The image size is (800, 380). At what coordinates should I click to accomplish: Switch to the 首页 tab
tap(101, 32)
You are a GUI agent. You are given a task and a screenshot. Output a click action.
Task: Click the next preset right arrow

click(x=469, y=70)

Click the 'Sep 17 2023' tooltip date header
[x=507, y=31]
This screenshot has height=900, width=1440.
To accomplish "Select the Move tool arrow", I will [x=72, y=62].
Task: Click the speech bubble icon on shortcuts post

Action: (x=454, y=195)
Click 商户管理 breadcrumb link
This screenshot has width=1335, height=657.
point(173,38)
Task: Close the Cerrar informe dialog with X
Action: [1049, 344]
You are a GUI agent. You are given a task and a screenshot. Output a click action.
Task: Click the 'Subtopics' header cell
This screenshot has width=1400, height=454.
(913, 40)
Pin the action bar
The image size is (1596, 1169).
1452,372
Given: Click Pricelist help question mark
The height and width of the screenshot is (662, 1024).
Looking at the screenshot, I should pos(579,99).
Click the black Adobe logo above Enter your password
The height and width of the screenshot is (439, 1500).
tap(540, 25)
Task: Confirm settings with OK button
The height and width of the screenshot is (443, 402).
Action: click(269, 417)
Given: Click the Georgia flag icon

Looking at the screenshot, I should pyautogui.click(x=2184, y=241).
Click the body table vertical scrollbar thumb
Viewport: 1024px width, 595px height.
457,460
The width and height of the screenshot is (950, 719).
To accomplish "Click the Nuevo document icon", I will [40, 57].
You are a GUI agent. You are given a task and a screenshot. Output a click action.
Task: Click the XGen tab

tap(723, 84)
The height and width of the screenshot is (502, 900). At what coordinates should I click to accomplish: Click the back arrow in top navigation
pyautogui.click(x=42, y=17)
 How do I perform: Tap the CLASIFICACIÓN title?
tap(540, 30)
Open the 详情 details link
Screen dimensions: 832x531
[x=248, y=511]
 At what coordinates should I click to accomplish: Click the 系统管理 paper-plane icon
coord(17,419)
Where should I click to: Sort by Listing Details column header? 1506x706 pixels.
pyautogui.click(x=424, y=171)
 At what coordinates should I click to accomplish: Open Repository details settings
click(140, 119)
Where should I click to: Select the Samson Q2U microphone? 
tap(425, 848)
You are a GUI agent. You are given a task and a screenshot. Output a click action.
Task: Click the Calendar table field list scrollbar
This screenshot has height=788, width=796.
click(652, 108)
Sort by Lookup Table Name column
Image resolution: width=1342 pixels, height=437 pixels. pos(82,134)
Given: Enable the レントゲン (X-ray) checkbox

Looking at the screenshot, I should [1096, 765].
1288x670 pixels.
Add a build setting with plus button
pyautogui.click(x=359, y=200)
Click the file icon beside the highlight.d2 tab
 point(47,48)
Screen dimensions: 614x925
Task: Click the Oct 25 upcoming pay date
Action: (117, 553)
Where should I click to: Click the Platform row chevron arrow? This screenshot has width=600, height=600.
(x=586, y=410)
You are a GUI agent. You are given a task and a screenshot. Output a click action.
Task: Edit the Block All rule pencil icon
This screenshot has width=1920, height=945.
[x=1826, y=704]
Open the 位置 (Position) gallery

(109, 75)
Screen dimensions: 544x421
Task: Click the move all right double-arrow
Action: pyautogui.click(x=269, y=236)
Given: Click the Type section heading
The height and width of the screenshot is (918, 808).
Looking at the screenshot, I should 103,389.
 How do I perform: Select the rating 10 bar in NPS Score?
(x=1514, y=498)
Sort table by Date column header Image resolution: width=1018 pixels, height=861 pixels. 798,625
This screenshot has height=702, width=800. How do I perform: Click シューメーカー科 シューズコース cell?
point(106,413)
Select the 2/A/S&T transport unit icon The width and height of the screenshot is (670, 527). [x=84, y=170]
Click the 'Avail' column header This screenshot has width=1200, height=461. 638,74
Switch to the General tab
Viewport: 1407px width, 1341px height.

━━━━━━━━━━━━━━━━

• Directions:
Set all the entries above down again exactly.

• Solution:
The image size is (800, 380). At what coordinates should I click to accomplish: Switch to the 首页 tab
tap(101, 32)
You are a GUI agent. You are given a task and a screenshot. Output a click action.
Task: Click the next preset right arrow

click(x=469, y=70)

Click the 'Sep 17 2023' tooltip date header
[x=507, y=31]
This screenshot has height=900, width=1440.
To accomplish "Select the Move tool arrow", I will [x=72, y=62].
Task: Click the speech bubble icon on shortcuts post

Action: (x=454, y=195)
Click 商户管理 breadcrumb link
This screenshot has width=1335, height=657.
point(173,38)
Task: Close the Cerrar informe dialog with X
Action: [1049, 344]
You are a GUI agent. You are given a task and a screenshot. Output a click action.
Task: Click the 'Subtopics' header cell
This screenshot has width=1400, height=454.
(913, 40)
Pin the action bar
The image size is (1596, 1169).
1452,372
Given: Click Pricelist help question mark
The height and width of the screenshot is (662, 1024).
Looking at the screenshot, I should pos(579,99).
Click the black Adobe logo above Enter your password
The height and width of the screenshot is (439, 1500).
tap(540, 25)
Task: Confirm settings with OK button
The height and width of the screenshot is (443, 402).
Action: click(269, 417)
Given: Click the Georgia flag icon

Looking at the screenshot, I should pyautogui.click(x=2184, y=241).
Click the body table vertical scrollbar thumb
Viewport: 1024px width, 595px height.
457,460
The width and height of the screenshot is (950, 719).
To accomplish "Click the Nuevo document icon", I will [40, 57].
You are a GUI agent. You are given a task and a screenshot. Output a click action.
Task: Click the XGen tab

tap(723, 84)
The height and width of the screenshot is (502, 900). At what coordinates should I click to accomplish: Click the back arrow in top navigation
pyautogui.click(x=42, y=17)
 How do I perform: Tap the CLASIFICACIÓN title?
tap(540, 30)
Open the 详情 details link
Screen dimensions: 832x531
[x=248, y=511]
 At what coordinates should I click to accomplish: Click the 系统管理 paper-plane icon
coord(17,419)
Where should I click to: Sort by Listing Details column header? 1506x706 pixels.
pyautogui.click(x=424, y=171)
 At what coordinates should I click to accomplish: Open Repository details settings
click(140, 119)
Where should I click to: Select the Samson Q2U microphone? 
tap(425, 848)
You are a GUI agent. You are given a task and a screenshot. Output a click action.
Task: Click the Calendar table field list scrollbar
This screenshot has height=788, width=796.
click(652, 108)
Sort by Lookup Table Name column
Image resolution: width=1342 pixels, height=437 pixels. pos(82,134)
Given: Enable the レントゲン (X-ray) checkbox

Looking at the screenshot, I should [1096, 765].
1288x670 pixels.
Add a build setting with plus button
pyautogui.click(x=359, y=200)
Click the file icon beside the highlight.d2 tab
 point(47,48)
Screen dimensions: 614x925
Task: Click the Oct 25 upcoming pay date
Action: (117, 553)
Where should I click to: Click the Platform row chevron arrow? This screenshot has width=600, height=600.
(x=586, y=410)
You are a GUI agent. You are given a task and a screenshot. Output a click action.
Task: Edit the Block All rule pencil icon
This screenshot has width=1920, height=945.
[x=1826, y=704]
Open the 位置 (Position) gallery

(109, 75)
Screen dimensions: 544x421
Task: Click the move all right double-arrow
Action: pyautogui.click(x=269, y=236)
Given: Click the Type section heading
The height and width of the screenshot is (918, 808).
Looking at the screenshot, I should 103,389.
 How do I perform: Select the rating 10 bar in NPS Score?
(x=1514, y=498)
Sort table by Date column header Image resolution: width=1018 pixels, height=861 pixels. 798,625
This screenshot has height=702, width=800. How do I perform: Click シューメーカー科 シューズコース cell?
point(106,413)
Select the 2/A/S&T transport unit icon The width and height of the screenshot is (670, 527). [x=84, y=170]
Click the 'Avail' column header This screenshot has width=1200, height=461. 638,74
Switch to the General tab
Viewport: 1407px width, 1341px height.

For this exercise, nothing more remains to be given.